Quick question about blood orange puree. I am going to brew the Heathenweizen (Blood Orange Hefeweizen) tomorrow. After primary I plan to add basically 3# (49oz) of puree to to a secondary and let it go for another 7 days or longer to make sure gravity has stabilized. I know that once it gets put on the puree, there will be some secondary fermentation due to the added sugar. Is there any way to even estimate how much additional ABV the puree would add or is just an add it and see what happens type of thing. Baring any huge errors on my part, the brew I am aiming for according to BrewSmith’s calculations on my recipe is OG:1.049 FG:1.016 and ABV:4.3%, not accounting for the puree added in secondary. I’m hoping that the final ABV doesn’t goo up too much but it’s not a big deal if it does either.
If it’s any help the can of puree shows SG of 1.036-1.065.

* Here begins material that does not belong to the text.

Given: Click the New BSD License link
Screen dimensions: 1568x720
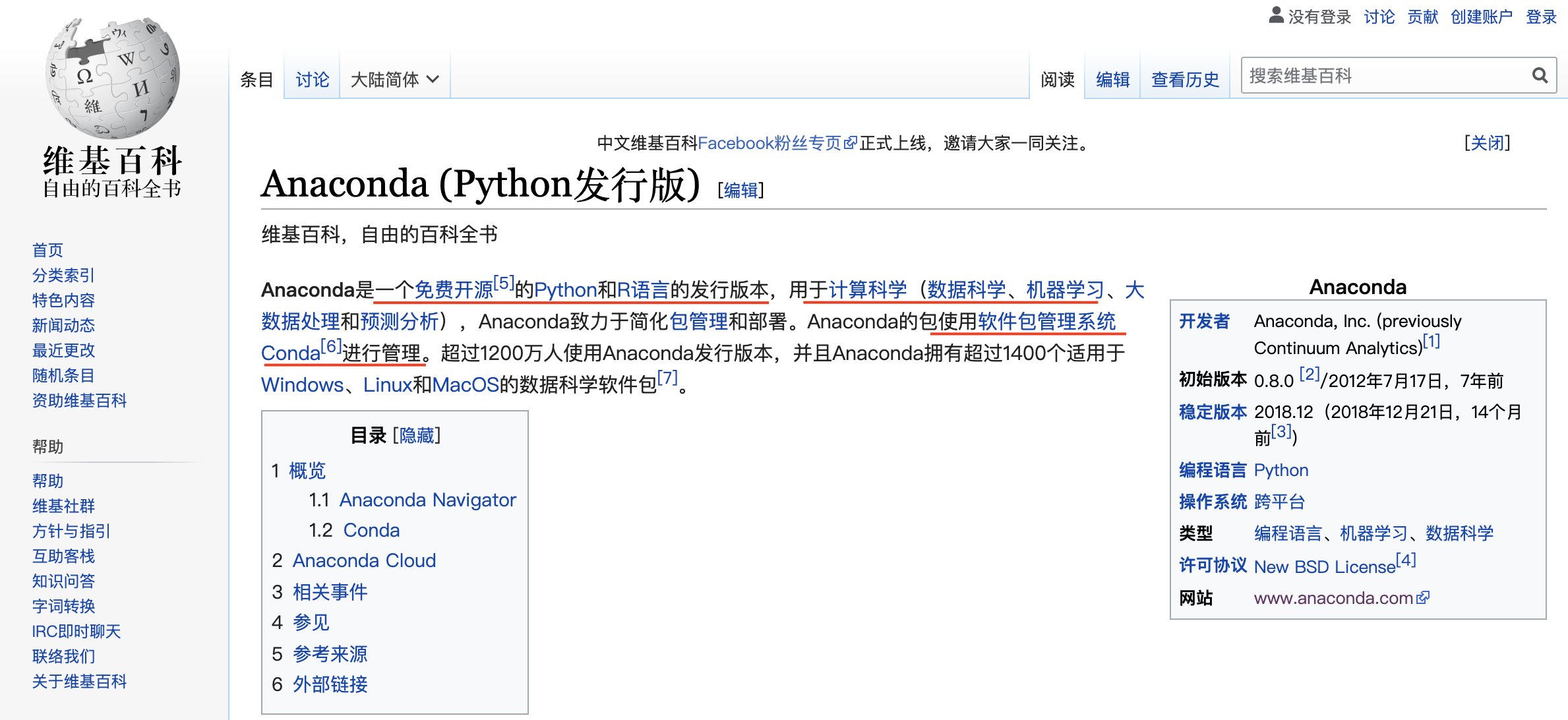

If you have a refractometer, you can measure the sugar content of the puree. With that knowledge, you can do some math(not sure which/how) to add the puree’s contribution to your abv. You should be able to safely assume all the sugar will be converted. Not a full answer, I know, but a path to get there if you have the tools. The manufacturer may also state the sugar content somewhere in their info on the puree if you don’t have the refractometer
A lot of the puree will also be water-based, so as far as brewing is concerned, it really won’t raise your OG by that much (as in probably not even .5% abv).
no refractometer here. I’m not at that level yet. According to the nutritional info on the can, there is 110g of sugar in the 49oz can of puree. I don’t really care that much if the ABV goes up, it’s mainly a curiosity thing. I’m trying to learn as much as I can about how and why things work in brewing.
From what others have told me, you can pretty much neglect the change in ABV from adding most fruits because you are adding volume along with the sugar so it ends up a wash.